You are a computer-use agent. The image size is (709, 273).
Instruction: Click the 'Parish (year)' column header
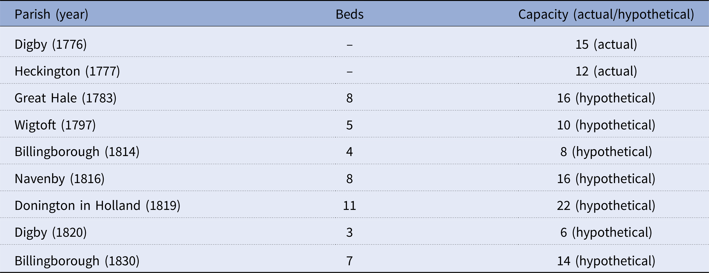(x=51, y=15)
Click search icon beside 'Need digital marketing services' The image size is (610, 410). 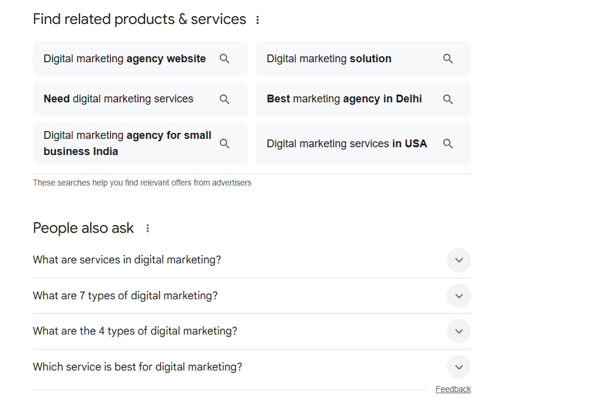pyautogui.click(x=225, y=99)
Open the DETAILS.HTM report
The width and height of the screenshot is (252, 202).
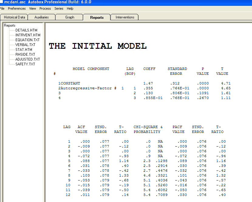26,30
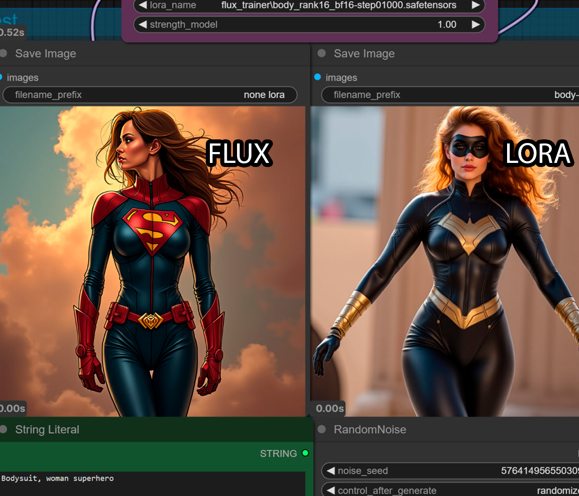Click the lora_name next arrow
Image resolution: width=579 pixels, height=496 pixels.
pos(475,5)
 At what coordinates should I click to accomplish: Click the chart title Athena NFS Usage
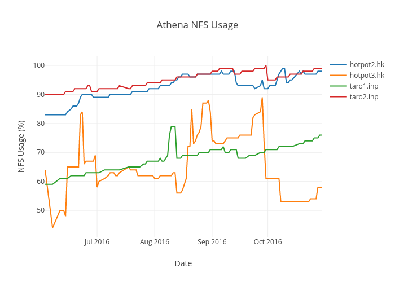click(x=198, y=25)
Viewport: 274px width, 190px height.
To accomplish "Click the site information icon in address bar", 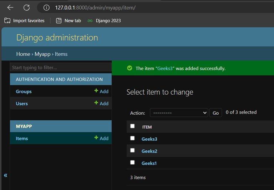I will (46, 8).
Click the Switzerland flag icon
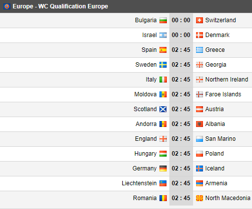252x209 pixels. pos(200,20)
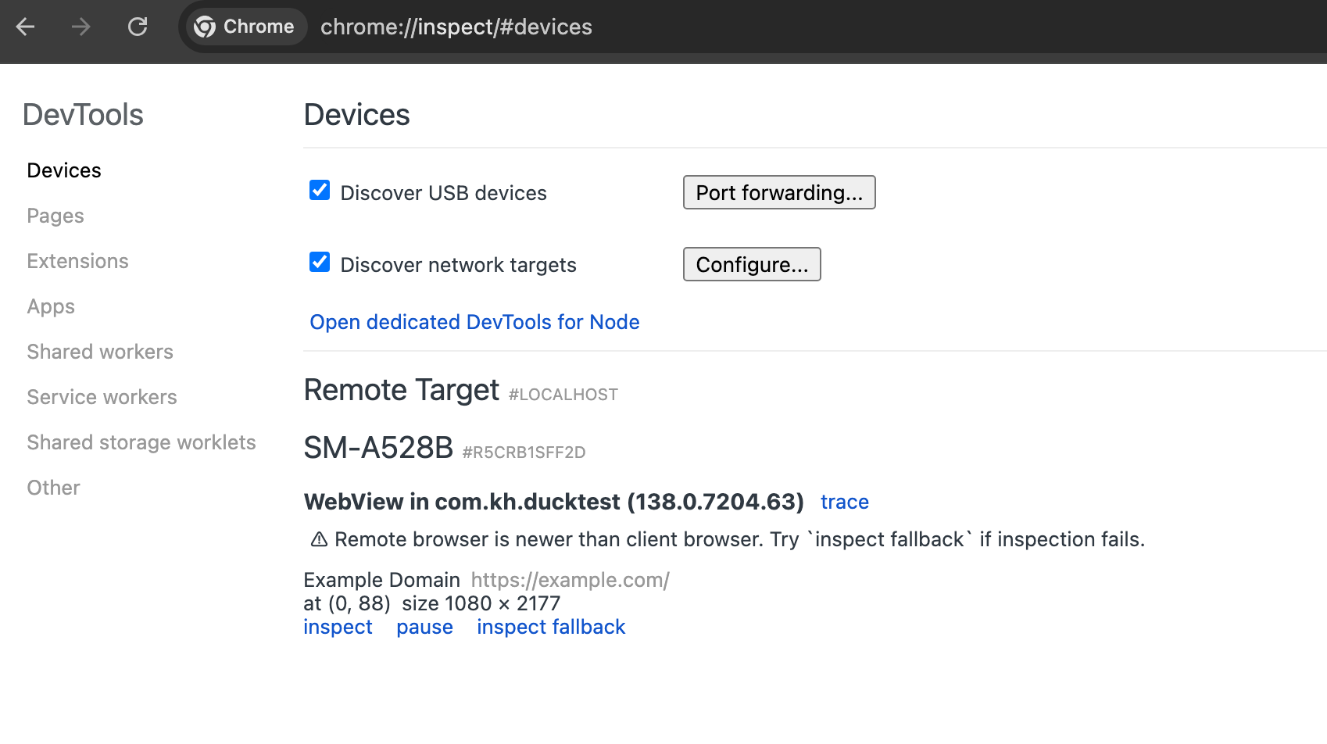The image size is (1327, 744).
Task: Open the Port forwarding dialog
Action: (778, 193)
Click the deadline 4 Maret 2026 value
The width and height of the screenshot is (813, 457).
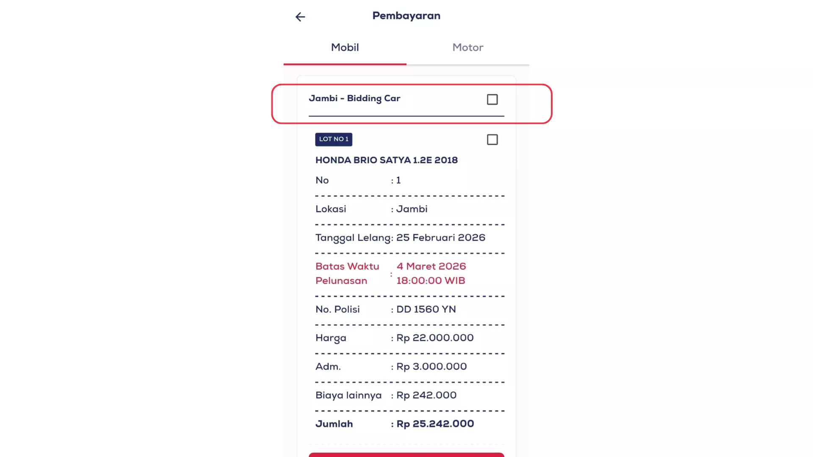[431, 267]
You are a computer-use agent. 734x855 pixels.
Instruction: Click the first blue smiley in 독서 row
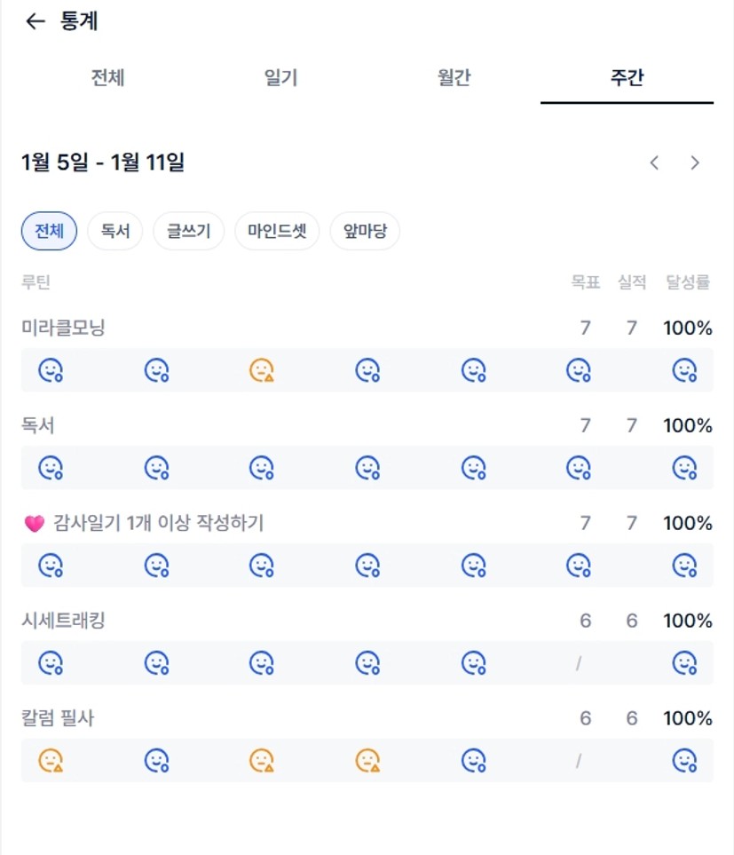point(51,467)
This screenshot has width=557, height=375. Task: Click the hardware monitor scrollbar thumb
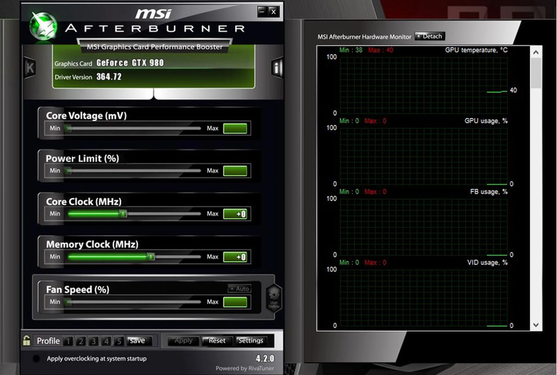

> Work to do
Extract word for word every line from the one containing "Click the Switzerland flag icon" through the end of the rows above, and leave the pictures out of your answer.

> Output for this task
Click the Switzerland flag icon
252x209 pixels. pos(200,20)
The image size is (1327, 744).
Task: Open the Port forwarding dialog
Action: (778, 193)
Click the deadline 4 Maret 2026 value
The width and height of the screenshot is (813, 457).
[431, 267]
You are a computer-use agent. 734x855 pixels.
Instruction: Click the first blue smiley in 독서 row
point(51,467)
This screenshot has width=557, height=375. Task: Click the hardware monitor scrollbar thumb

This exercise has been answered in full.